Наверху у лестницы она остановилась и прислушалась. Под снова удаляющийся и наконец совсем смолкший цокот копыт и шорох повозки она расслышала твердые шаги и затем голоса. Низкий, сухой – папин – и высокий певучий – боя Один, который вечерами всегда дожидался прихода папы, чтобы забрать у него шляпу и сюртук и подать ему тапочки и что-нибудь выпить, как бы ни было поздно. Когда внизу стало тихо, Георгина выждала еще несколько ударов сердца, полутревожных, полунадеющихся, прежде чем спуститься по ступеням из полированного дерева на мягко освещенный нижний этаж.

Она прошлепала босиком по прохладному полу холла и прижалась к косяку двери в кабинет.

Лампа на письменном столе вырезала из темноты желтый круг. Сумеречный свет и глубокие тени тянулись над стопкой бумаг и писем, оставляли отблески на пустом стакане и еще резче обозначали и без того жесткие черты ее отца. Выдающийся вперед нос, доминирующий в его профиле, и неуступчивый подбородок. Рот, который в последние несколько лет сжался в тонкую полоску. Хотя первый серебряный блеск седины пронизывал его густые волосы, мощные брови были по-прежнему угольно-черными и затеняли его глаза – такие же синие, как у Георгины, только светлее и проницательнее.

– Папа, – тихо окликнула она, и этот зов больше походил на писк.

Он поднял голову от письма, которое держал в руках.

– Георги.

Может, виновато освещение, но Георгине почудилось, что в его глазах вспыхнул свет, но тут же погас. Его брови, всегда напоминавшие Георгине мохнатых гусениц, сошлись на переносице.

– Почему ты не в постели?

Она подняла плечо и теребила подол ночной рубашки:

– Я не могу заснуть. – Одна ее ступня ощупывала порог, но перешагнуть через него она не смела. – Можно к тебе?

В ней зародилась надежда, когда ей показалось, что лицо отца смягчилось, но надежда тут же рухнула: его мина снова посуровела.

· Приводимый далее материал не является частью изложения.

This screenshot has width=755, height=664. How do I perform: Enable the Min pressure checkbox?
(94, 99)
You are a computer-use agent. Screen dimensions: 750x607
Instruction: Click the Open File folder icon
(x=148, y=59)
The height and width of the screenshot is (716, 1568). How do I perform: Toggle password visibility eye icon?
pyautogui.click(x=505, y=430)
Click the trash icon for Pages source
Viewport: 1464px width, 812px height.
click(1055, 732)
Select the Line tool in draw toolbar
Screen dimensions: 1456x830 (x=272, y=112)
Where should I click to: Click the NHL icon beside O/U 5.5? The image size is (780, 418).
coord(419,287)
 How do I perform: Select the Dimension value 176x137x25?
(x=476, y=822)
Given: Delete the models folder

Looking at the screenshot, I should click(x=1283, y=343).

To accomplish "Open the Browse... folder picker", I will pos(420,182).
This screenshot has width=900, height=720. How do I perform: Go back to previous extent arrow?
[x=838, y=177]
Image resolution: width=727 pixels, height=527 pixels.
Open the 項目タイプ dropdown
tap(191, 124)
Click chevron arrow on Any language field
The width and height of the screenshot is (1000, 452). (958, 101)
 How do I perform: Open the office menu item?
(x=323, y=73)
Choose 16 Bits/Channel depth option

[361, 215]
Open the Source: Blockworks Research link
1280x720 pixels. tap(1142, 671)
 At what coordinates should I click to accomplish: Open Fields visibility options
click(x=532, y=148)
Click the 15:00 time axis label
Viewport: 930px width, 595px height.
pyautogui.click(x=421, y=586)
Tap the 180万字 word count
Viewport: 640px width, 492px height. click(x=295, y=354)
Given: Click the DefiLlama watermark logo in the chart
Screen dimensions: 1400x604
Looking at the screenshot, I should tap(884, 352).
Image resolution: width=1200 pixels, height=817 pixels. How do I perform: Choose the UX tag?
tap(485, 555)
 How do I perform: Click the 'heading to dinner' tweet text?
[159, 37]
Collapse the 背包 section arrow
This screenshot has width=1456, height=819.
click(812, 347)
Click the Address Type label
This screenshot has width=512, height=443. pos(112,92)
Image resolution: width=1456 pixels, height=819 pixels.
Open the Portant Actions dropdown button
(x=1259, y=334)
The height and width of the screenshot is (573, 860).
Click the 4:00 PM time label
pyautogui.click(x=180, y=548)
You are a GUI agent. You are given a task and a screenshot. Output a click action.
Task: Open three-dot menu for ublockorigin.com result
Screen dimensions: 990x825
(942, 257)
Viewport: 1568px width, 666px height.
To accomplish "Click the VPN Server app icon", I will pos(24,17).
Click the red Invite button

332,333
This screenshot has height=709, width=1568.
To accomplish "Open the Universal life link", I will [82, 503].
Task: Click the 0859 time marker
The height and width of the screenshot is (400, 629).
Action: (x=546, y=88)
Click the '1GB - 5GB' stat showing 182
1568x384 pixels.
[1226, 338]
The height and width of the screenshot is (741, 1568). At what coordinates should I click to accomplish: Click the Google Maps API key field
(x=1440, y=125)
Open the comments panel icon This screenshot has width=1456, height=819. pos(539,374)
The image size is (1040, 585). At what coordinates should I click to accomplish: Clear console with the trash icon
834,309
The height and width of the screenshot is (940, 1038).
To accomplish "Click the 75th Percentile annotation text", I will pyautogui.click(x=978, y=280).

– Иди к себе в постель. Уже поздно, – ответил он и снова погрузился в письмо. Голос у него был усталый, просевший. – Спокойной ночи.

– Спокойной, – прошептала Георгина со сдавленным горлом и горьким привкусом на языке.

Поникнув, она побрела в холл, пытаясь не думать о том отце, который был у нее когда-то. Отец, который много смеялся, шутил с ней и умел рассказывать интересные истории. Который поднимал ее высоко в воздух, кружил и всякий раз надежно ловил в объятия, прижимал к себе и целовал в макушку. На чьих коленях она удобно устраивалась, когда вечером все сидели на веранде в свете лампы, одной рукой папа обнимал маму за плечи, и их тихие голоса и мягкая рука мамы, гладившая ее по волосам, постепенно погружали ее в блаженную дрему. И она не понимала, почему она не могла ничего спасти и перенести через ту пропасть, которая разверзлась после маминой смерти, и папа с тех пор стал как пустая раковина.

Посреди холла она остановилась и потерла глаза. Их нестерпимо щипало. Ей так захотелось оказаться рядом с Рахарио, что она испытывала почти боль. Но она еще никогда не была в саду ночью, когда во тьме оживала его дикая сторона. Населенный неугомонными тенями и наполненный мириадами голосов, которые шелестели и хихикали, шептали и реяли. Так же, как море по ночам неукротимо пенилось, накатывая валы и издавая топот, как эхо своих глубин.